A quantidade máxima de ações em aluguel, no entanto, só foi atingido em 21 de dezembro, quando bateu 79,44 milhões de ações. O volume da aposta de queda chegou a R$ 700 milhões, considerando o preço em que as ações eram negociadas na época. Com a alta de 31% das ações da Americanas nas últimas duas semanas do ano, a quantidade de ações em aluguel caiu, encerrando o ano em 60,01 milhões.
As apostas de queda, contudo, voltaram a subir nos primeiros pregões de 2023, após Rial ter assumido o comando da empresa. Mesmo com as ações a um preço cada vez mais alto, as apostas de desvalorização cresceram em mais 15,85 milhões, atingindo a máxima 75,86 milhões até quarta-feira, 11, véspera do anúncio que derrubou o preço das ações. Rial, assim como o novo CFO, André Covres, deixaram a empresa após terem detectado as falhas contábeis.
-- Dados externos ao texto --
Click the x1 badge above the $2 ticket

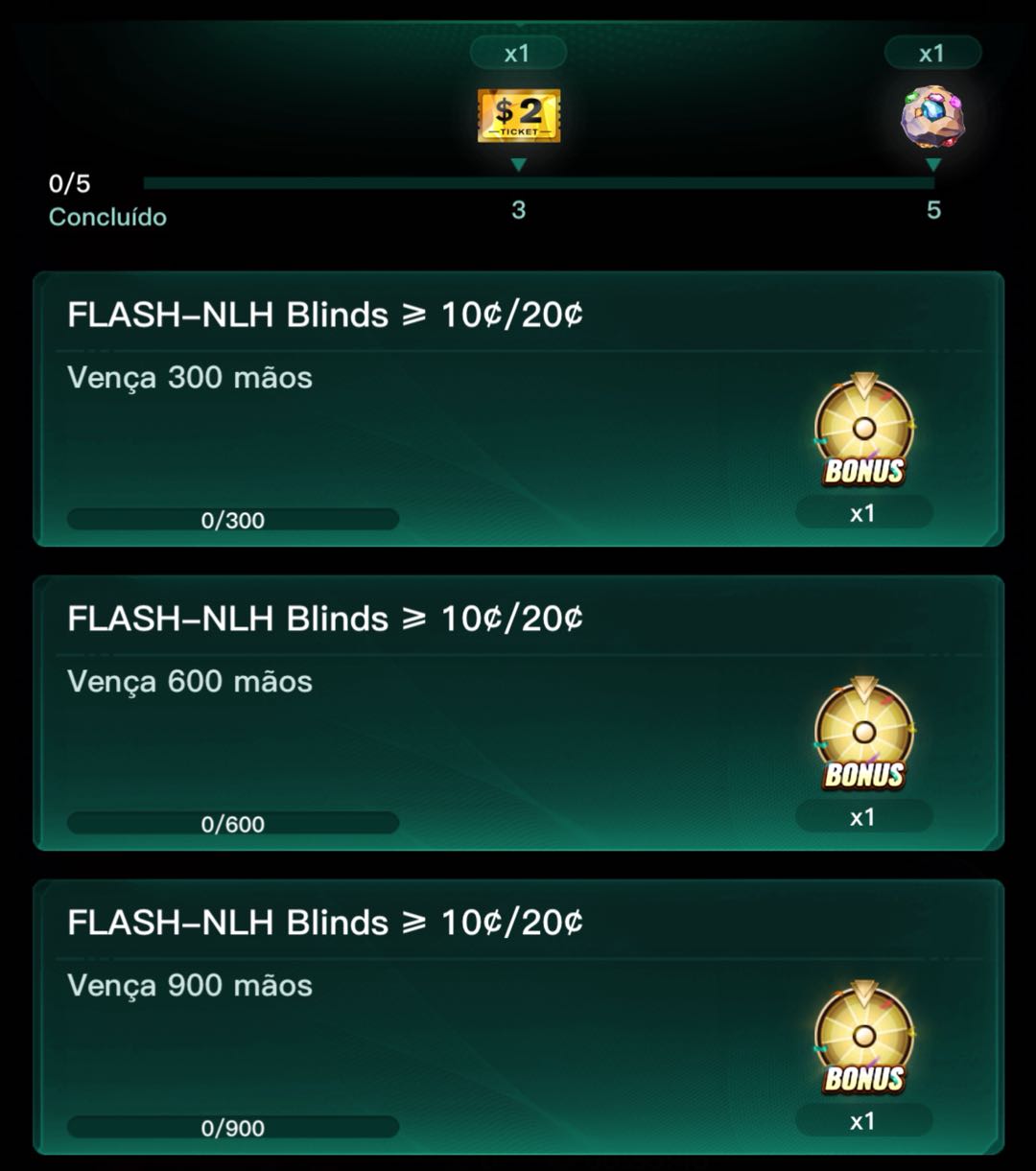click(x=518, y=53)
A CVM, xerife do mercado financeiro brasileiro, abriu três processos administrativos contra a Americanas. Um deles, sob sigilo, será conduzido pela Superintendência de Relações com o Mercado e Intermediários, que analisa casos de informação privilegiada.
Como funciona a posição vendida?
Quem aluga uma ação é ‘enxergado’ pelo sistema como alguém que efetivamente é dono desse papel. Dessa forma, pode vender o ativo na bolsa e receber o dinheiro pela transação. Os contratos de aluguel têm prazo estabelecido. Quando acabam, é preciso devolver as ações ao dono de fato, que era o chamado doador no contrato. Para isso, aquele que alugou, conhecido como tomador, precisa comprar a ação na bolsa e entregá-la de volta.
Se, quando for fazer essa devolução, a ação estiver mais barata do que quando vendeu, o investidor embolsa a diferença. Quando maior a queda, maior o lucro. Em alguns casos, quando a ação sobe muito, os vendidos são forçados a comprá-las para limitar as perdas, alimentando ainda mais a ponta compradora. É o tal do short squeeze. Quando os vendidos são apertados contra a parede.